▸ Extrait du document
>>>

Pour leur part, les experts russes estiment que la stratégie américaine, en Afghanistan et en Asie centrale, s’inscrit dans le cadre du plan du Grand Moyen-Orient. Pour preuve : ils se réfèrent à certaines mesures américaines, en Afghanistan, et dans des pays centre-asiatiques, dont la construction d’une base, à Mazar-e -Sharif. Entre autres, Alexandre Kniazev estime que le premier objectif de la guerre américano-otanienne, en Afghanistan, consiste à insécuriser la région. «Nourrir l’insécurité, en Asie centrale et au Kazakhstan, est vital pour l’OTAN et les Etats-Unis. Les questions, dont on entend parler, depuis presque un an et demi, au sujet des changements géopolitiques à apporter, en Afghanistan, deviennent, donc, hyper-importantes, dans cette perspective», estime l’expert russe.

<<<

▸ Objectif 1
Citez le passage de l'extrait sur la stratégie américaine en Afghanistan compris entre « Pour leur part, les » et « estime l’expert russe. », ces deux bornes incluses.
▸ Objectif 2
Transcrivez chaque ligne de tous les enregistrements sous forme de liste JSON de chaînes, à raison d'une chaîne par ligne et sans les lignes vides. N'incluez pas les images.

▸ Données brutes
>>>

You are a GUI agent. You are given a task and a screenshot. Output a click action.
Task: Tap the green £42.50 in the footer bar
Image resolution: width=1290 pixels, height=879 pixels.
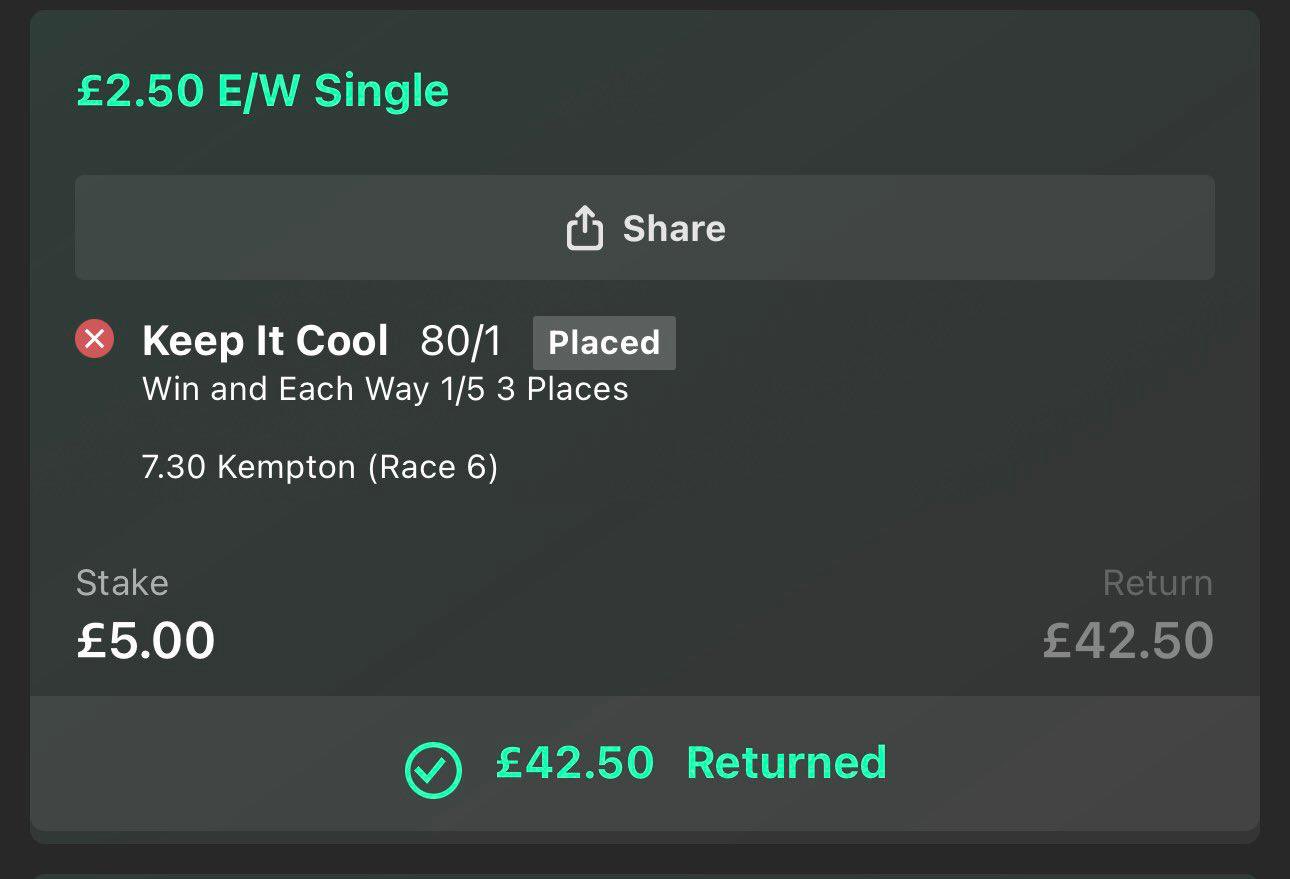tap(575, 763)
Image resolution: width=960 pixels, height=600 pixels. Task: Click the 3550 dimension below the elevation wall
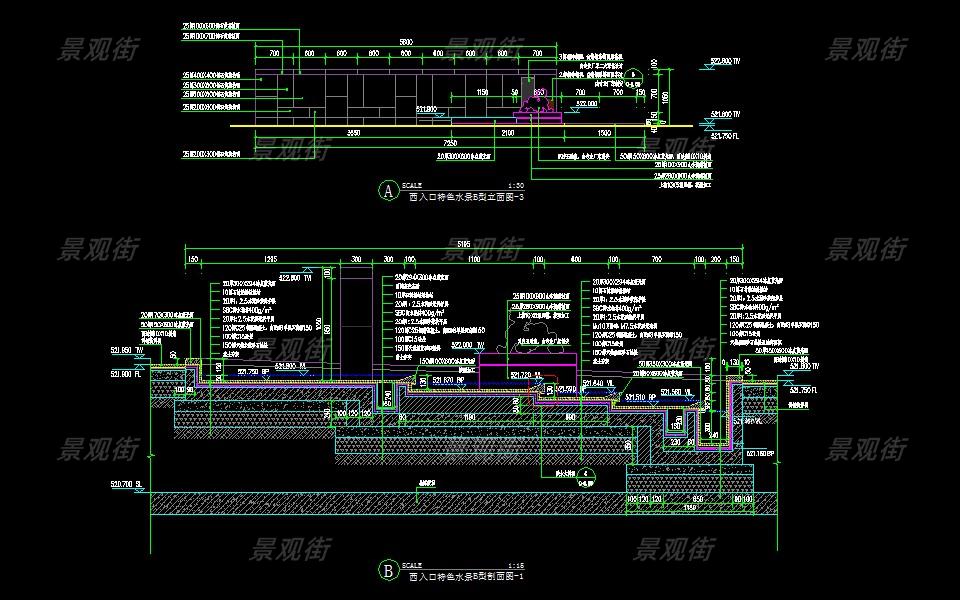(x=354, y=132)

<<<

▸ Réponse attendue 1
Pour leur part, les experts russes estiment que la stratégie américaine, en Afghanistan et en Asie centrale, s’inscrit dans le cadre du plan du Grand Moyen-Orient. Pour preuve : ils se réfèrent à certaines mesures américaines, en Afghanistan, et dans des pays centre-asiatiques, dont la construction d’une base, à Mazar-e -Sharif. Entre autres, Alexandre Kniazev estime que le premier objectif de la guerre américano-otanienne, en Afghanistan, consiste à insécuriser la région. «Nourrir l’insécurité, en Asie centrale et au Kazakhstan, est vital pour l’OTAN et les Etats-Unis. Les questions, dont on entend parler, depuis presque un an et demi, au sujet des changements géopolitiques à apporter, en Afghanistan, deviennent, donc, hyper-importantes, dans cette perspective», estime l’expert russe.

▸ Réponse attendue 2
[
  "You are a GUI agent. You are given a task and a screenshot. Output a click action.",
  "Task: Tap the green £42.50 in the footer bar",
  "Image resolution: width=1290 pixels, height=879 pixels.",
  "tap(575, 763)",
  "Image resolution: width=960 pixels, height=600 pixels. Task: Click the 3550 dimension below the elevation wall",
  "(x=354, y=132)"
]